Convert the stretch of data below, from the line containing "luxury@celebrityowned.com (70, 2098)" through the line containing "Our Company (46, 2282)", into a JSON list of strings with one string per line and blank lines omitted. Include both end lines and nothing outside that stretch.

━━ Exercise inputs

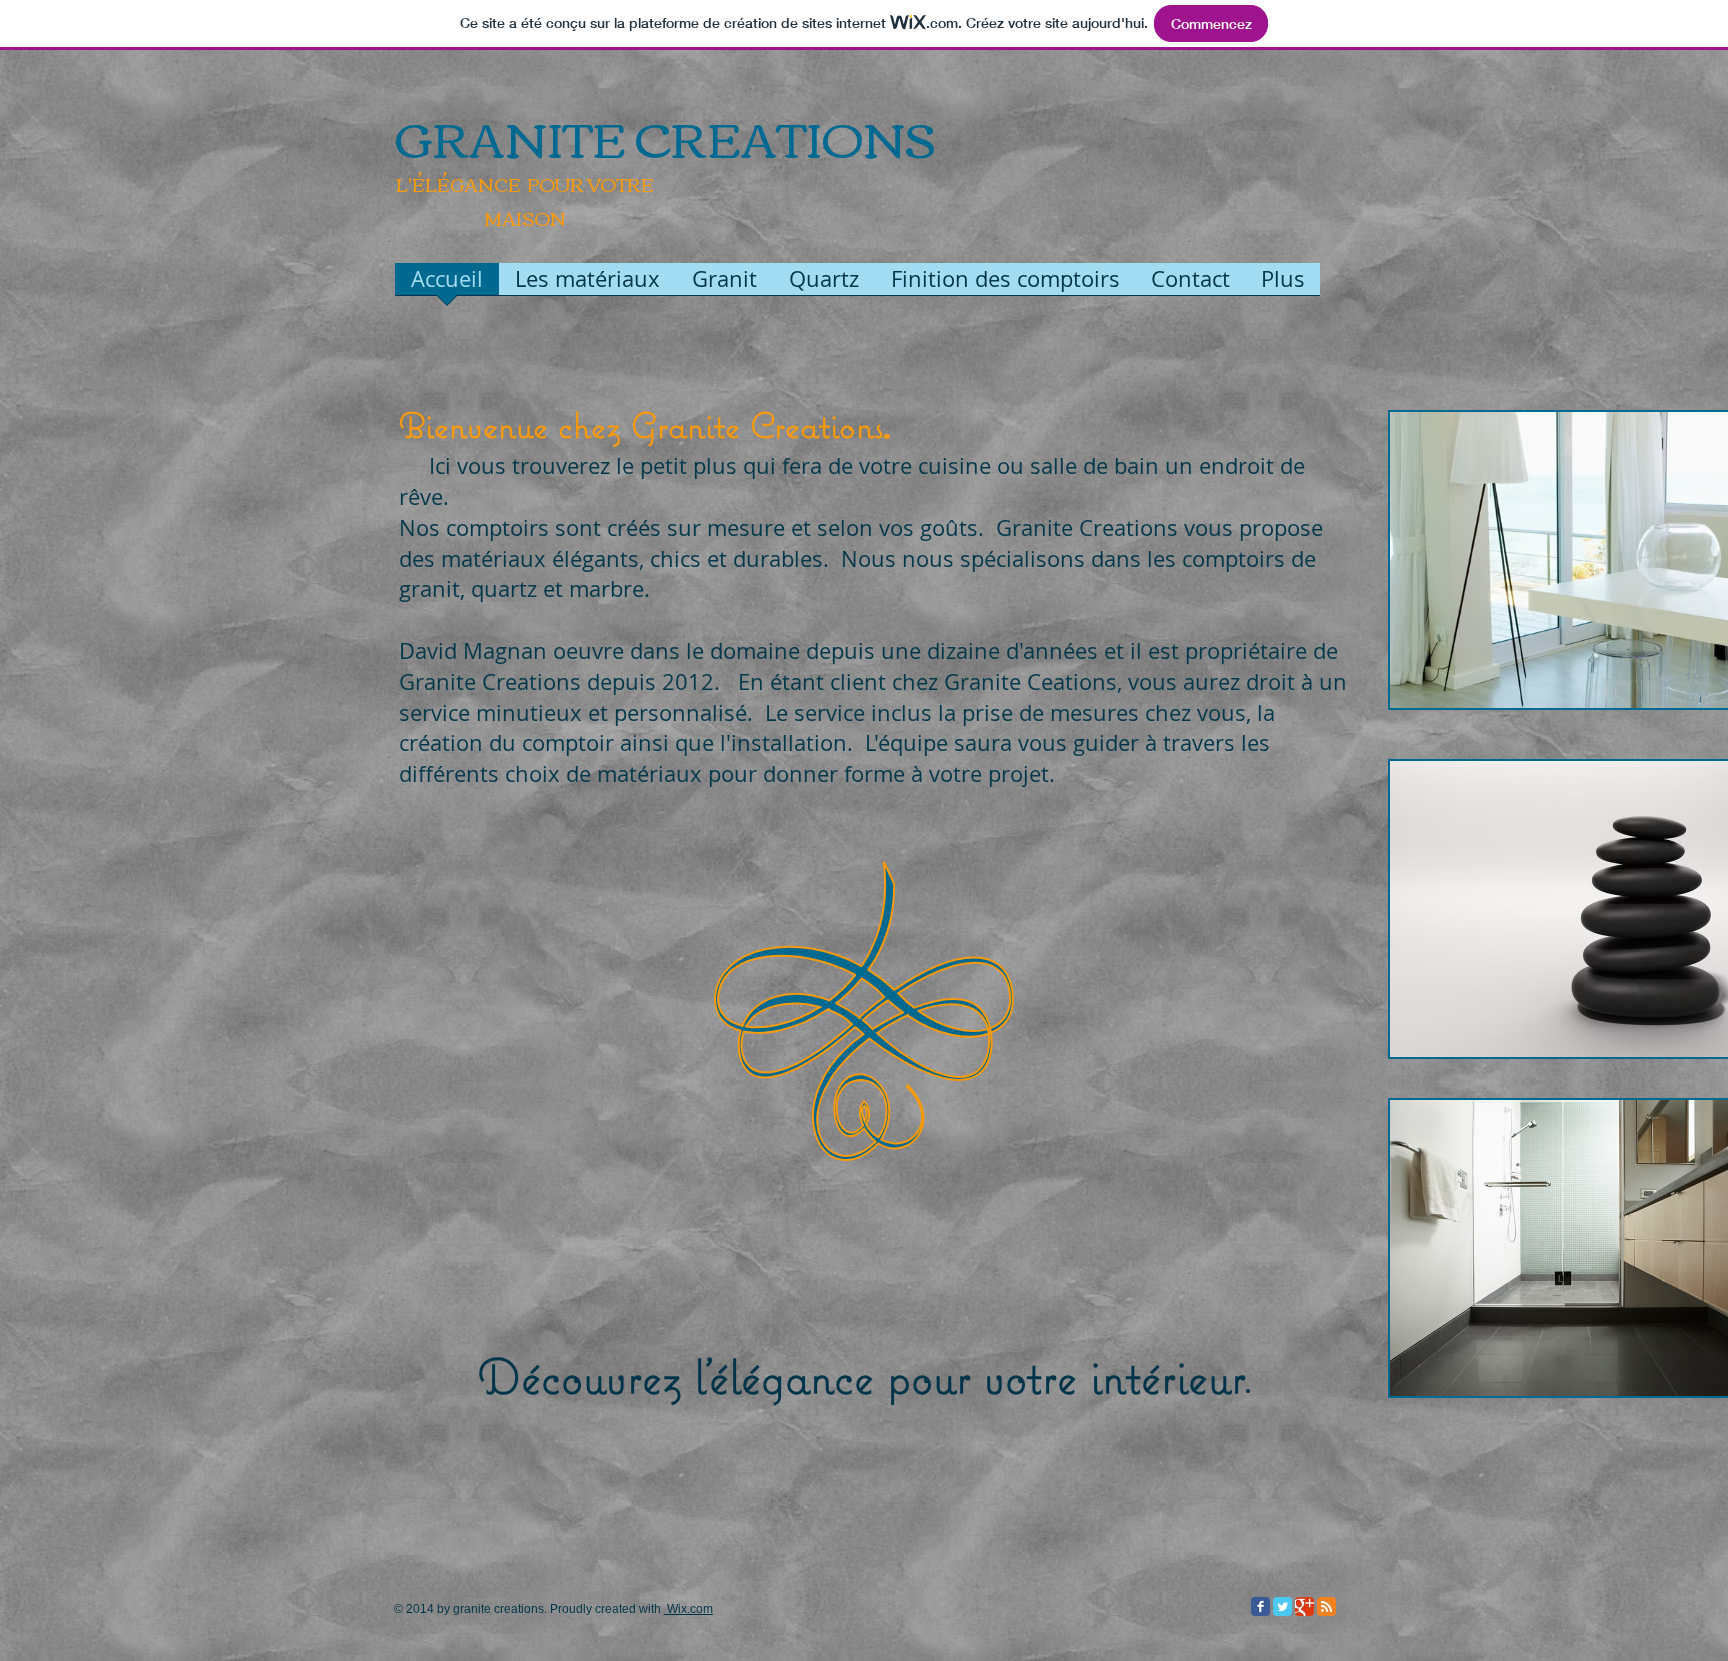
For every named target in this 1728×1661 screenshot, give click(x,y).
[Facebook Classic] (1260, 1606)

━━━━
━━ Exercise inputs

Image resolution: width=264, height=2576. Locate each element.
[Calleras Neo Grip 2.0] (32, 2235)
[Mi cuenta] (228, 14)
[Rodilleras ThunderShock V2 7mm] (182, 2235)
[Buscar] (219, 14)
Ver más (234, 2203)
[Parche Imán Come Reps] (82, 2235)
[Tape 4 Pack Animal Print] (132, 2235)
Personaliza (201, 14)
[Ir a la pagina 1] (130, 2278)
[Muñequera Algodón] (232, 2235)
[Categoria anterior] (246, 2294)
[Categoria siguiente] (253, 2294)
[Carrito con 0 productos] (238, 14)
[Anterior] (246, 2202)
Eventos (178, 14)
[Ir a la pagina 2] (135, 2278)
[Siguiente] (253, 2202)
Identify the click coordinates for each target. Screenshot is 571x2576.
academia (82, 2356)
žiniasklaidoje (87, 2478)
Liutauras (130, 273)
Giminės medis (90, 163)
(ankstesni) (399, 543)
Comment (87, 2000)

━━━━
━━ Exercise inputs

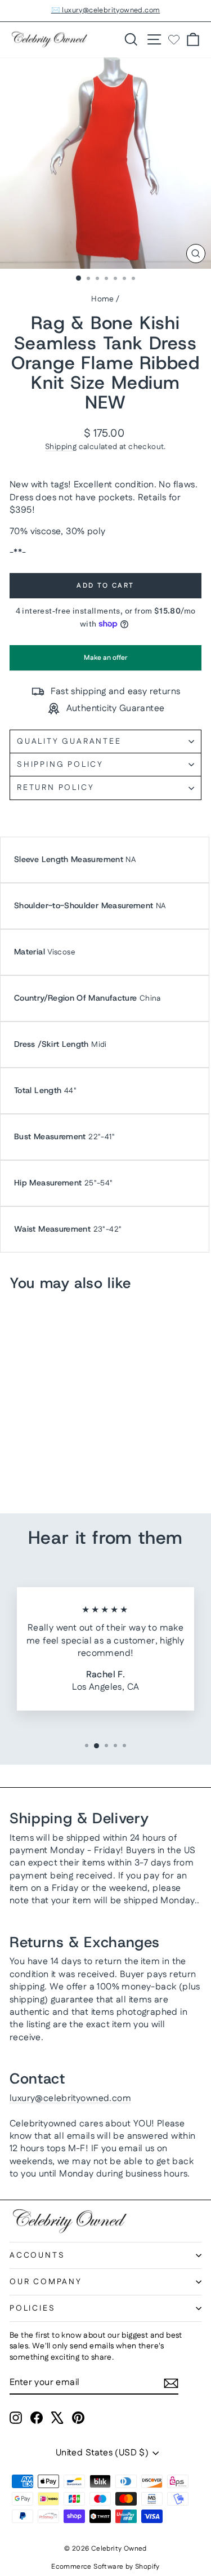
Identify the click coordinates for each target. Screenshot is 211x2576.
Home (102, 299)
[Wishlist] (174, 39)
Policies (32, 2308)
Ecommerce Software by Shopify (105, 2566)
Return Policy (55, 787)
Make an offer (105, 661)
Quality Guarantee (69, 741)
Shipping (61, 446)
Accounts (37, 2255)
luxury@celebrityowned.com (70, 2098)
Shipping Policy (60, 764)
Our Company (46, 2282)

━━━━

■ Correct answer ■
[
  "luxury@celebrityowned.com (70, 2098)",
  "Shipping Policy (60, 764)",
  "Our Company (46, 2282)"
]